Rainier May Be Seen In Spotless White, Looking Down Over
The Dark Woods From A Distance Of Fifty Or Sixty Miles, But So High
And Massive And So Sharply Outlined, It Seems To Be Just Back Of A
Strip Of Woods Only A Few Miles Wide.
Mt. Rainier, or Tahoma (the Indian name), is the noblest of the
volcanic cones extending from Lassen Butte and Mt.
Shasta along
the Cascade Range to Mt. Baker. One of the most telling views of it
hereabouts is obtained near Tacoma. From a bluff back of the town it
was revealed in all its glory, laden with glaciers and snow down to
the forested foothills around its finely curved base. Up to this time
(1879) it had been ascended but once.

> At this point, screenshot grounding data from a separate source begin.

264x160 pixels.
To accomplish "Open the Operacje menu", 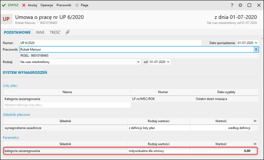I will pos(47,5).
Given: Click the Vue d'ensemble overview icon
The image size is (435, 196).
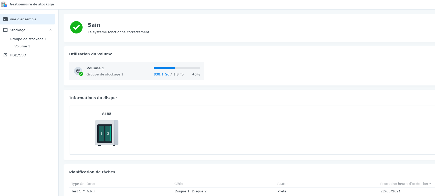Looking at the screenshot, I should point(5,19).
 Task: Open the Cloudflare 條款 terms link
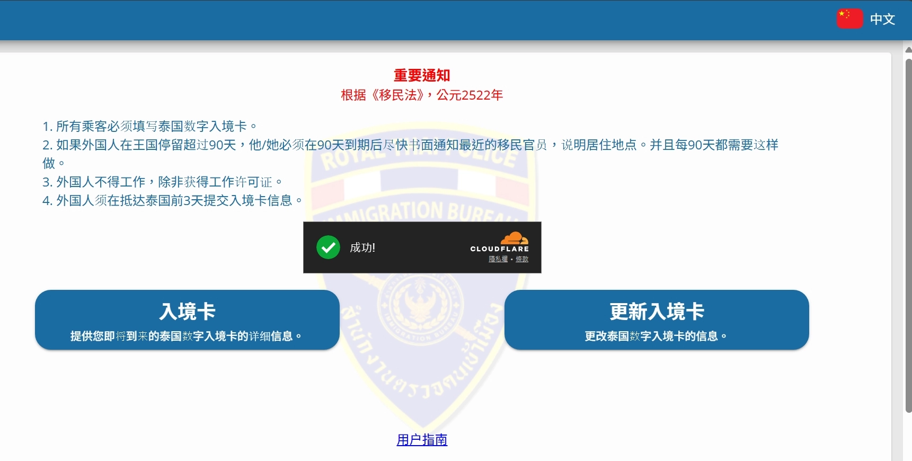[522, 259]
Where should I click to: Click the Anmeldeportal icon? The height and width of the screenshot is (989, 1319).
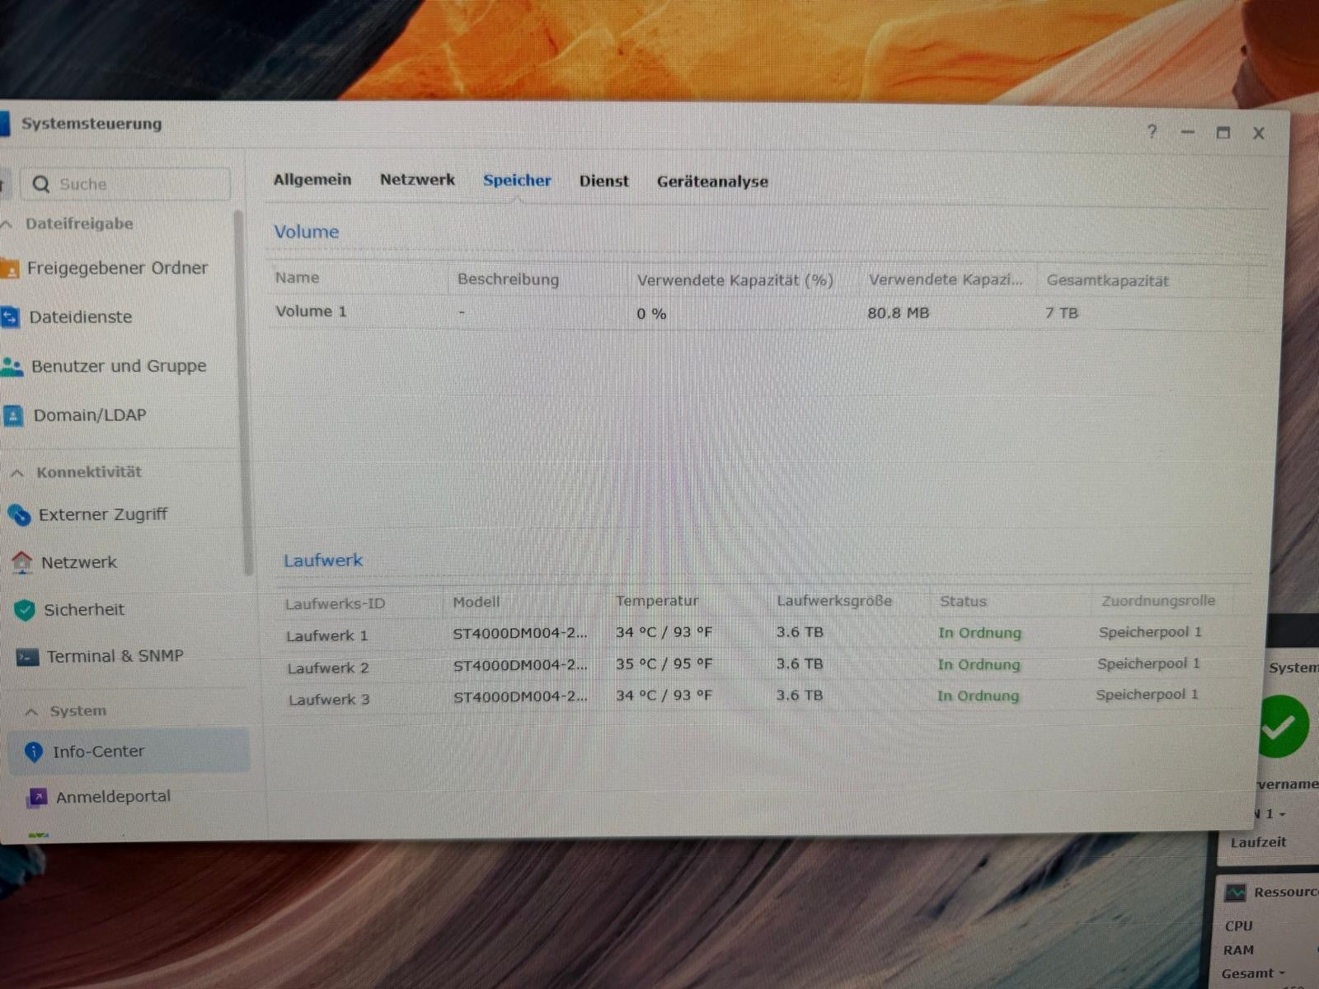(x=37, y=797)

From observations made on the
summit with a single aneroid barometer, it was estimated to be about
14,500 feet high. Mt. Baker, to the northward, is about 10,700 feet
high, a noble mountain. So also are Mt. Adams, Mt. St. Helens, and
Mt. Hood. The latter, overlooking the town of Portland, is perhaps
the best known. Rainier, about the same height as Shasta, surpasses
them all in massive icy grandeur, - the most majestic solitary
mountain I had ever yet beheld. How eagerly I gazed and longed to
climb it and study its history only the mountaineer may know, but I
was compelled to turn away and bide my time.
The species forming the bulk of the woods here is the Douglas spruce
(Pseudotsuga douglasii), one of the greatest of the western giants.
A specimen that I measured near Olympia was about three hundred feet
in height and twelve feet in diameter four feet above the ground.